Não fui à festa em nenhuma das três noites. Não gosto que fiquem me olhando atravessado e muito menos de cima para baixo. Preferi me recolher à minha humilde pobreza a me submeter à arrogância da classe que acha que tem sangue azul e que vergonhosamente aproveita o dinheiro do povo para fazer festa, tomar uísque importado e comer as deliciosas empadinhas de camarão feitas por Nidinho e Sandrinha.
Para acessar o camarote da discórdia, era necessária uma pulseira que dava a você, por alguns instantes, o título de nobreza. O público foi tão seletivo naquele espaço que nem sequer cabiam os representantes do Poder Legislativo. Os vereadores que conseguiram entrar ali tiveram que esbravejar, empurrar seguranças e ameaçar parar de ficar rasgando seda para o prefeito nas reuniões da Câmara Municipal e, a partir de agora, serem o que nunca ou poucas vezes foram: vereadores de verdade.
Com visão privilegiada, de lá não era necessário esticar o pescoço, como tiveram que fazer os simples mortais, para ver o ídolo Amado Batista cantar "princesa, a deusa da minha poesia". Afinal ricos não podem inflamar os esternocleidomastóideos, se não como dariam gargalhadas dos pobres no dia seguinte?

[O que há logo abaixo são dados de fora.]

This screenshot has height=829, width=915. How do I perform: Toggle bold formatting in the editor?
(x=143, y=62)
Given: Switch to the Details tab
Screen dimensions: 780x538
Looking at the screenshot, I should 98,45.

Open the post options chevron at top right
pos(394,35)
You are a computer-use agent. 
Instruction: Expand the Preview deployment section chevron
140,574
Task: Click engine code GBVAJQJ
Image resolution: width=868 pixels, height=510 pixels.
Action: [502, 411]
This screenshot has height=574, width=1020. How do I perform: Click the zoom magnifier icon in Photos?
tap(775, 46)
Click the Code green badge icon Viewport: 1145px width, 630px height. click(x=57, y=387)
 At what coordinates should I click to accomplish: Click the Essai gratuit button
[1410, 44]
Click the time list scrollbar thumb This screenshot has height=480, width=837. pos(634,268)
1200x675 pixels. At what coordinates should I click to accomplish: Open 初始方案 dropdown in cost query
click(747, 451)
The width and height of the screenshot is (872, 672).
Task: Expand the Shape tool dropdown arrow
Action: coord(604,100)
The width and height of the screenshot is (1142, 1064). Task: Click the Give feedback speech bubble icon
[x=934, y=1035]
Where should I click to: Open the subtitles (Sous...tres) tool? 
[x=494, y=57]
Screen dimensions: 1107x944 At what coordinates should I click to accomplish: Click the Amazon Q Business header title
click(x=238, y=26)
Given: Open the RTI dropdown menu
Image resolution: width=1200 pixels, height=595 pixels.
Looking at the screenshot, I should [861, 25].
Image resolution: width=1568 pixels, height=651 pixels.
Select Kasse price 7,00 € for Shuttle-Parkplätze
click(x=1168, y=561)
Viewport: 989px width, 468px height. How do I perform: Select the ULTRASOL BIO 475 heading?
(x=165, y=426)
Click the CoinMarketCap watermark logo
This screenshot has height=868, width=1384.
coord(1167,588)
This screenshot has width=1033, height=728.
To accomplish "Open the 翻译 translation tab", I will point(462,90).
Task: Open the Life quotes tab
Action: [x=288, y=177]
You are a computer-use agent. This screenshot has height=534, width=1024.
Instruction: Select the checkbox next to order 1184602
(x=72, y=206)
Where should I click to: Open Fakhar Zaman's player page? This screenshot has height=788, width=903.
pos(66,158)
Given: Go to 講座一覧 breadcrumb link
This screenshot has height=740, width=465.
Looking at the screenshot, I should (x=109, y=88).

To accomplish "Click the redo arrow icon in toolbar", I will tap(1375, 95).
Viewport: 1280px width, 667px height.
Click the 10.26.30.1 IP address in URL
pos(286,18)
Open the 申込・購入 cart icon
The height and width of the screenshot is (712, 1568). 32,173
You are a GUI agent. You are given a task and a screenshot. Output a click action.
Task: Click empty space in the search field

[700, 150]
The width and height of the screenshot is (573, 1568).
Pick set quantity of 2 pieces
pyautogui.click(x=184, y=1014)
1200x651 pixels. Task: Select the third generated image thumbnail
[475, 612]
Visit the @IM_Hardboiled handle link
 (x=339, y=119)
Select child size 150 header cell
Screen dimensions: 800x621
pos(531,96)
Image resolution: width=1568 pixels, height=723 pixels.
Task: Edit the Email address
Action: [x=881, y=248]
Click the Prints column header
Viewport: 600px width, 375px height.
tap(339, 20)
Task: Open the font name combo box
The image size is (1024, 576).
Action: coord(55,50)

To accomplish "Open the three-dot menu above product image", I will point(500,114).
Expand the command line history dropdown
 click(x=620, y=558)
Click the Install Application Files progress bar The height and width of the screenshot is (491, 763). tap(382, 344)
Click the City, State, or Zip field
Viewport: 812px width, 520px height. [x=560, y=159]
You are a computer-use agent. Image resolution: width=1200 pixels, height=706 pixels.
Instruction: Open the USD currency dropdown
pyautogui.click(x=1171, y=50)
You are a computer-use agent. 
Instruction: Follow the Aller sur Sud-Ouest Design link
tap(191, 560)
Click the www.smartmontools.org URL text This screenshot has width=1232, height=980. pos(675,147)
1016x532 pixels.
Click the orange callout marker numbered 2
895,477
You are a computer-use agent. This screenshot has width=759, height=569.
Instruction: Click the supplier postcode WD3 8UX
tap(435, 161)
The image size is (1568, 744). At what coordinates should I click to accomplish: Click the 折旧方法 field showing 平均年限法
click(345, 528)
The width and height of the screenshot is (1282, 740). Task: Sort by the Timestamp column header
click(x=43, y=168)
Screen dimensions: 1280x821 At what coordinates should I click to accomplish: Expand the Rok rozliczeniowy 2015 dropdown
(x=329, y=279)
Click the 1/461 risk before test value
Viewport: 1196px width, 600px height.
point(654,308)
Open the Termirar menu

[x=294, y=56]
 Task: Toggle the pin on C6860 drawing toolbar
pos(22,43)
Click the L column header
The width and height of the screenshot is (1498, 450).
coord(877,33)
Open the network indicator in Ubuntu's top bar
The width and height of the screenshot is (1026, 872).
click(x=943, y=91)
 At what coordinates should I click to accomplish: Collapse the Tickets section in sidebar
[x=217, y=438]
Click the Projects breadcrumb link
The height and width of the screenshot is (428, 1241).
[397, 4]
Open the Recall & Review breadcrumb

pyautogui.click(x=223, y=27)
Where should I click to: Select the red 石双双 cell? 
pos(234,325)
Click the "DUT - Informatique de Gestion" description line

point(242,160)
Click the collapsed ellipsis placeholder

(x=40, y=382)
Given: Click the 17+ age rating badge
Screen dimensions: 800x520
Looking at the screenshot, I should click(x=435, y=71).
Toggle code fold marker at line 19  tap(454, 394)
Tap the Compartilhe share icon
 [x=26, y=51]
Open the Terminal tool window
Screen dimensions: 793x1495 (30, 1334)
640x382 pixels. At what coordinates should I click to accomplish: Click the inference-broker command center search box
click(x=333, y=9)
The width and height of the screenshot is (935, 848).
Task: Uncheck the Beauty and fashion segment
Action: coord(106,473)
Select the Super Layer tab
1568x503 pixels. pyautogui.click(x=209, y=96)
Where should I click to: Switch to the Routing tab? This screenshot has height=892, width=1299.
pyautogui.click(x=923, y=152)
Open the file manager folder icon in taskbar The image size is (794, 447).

Não é desejo deste humilde contador de história dividir ainda mais os clãs e os pseudoclãs dos pobres sofridos das terras de Água Preta. A intenção é apenas alertar os gestores dos cofres –onde fica guardado o dinheiro que chega de longe para servir o povo – para o seguinte: quando riquinhos quiserem ouvir o mais amado do Brasil ao vivo e comer empadinhas de camarão que vendam seus bois.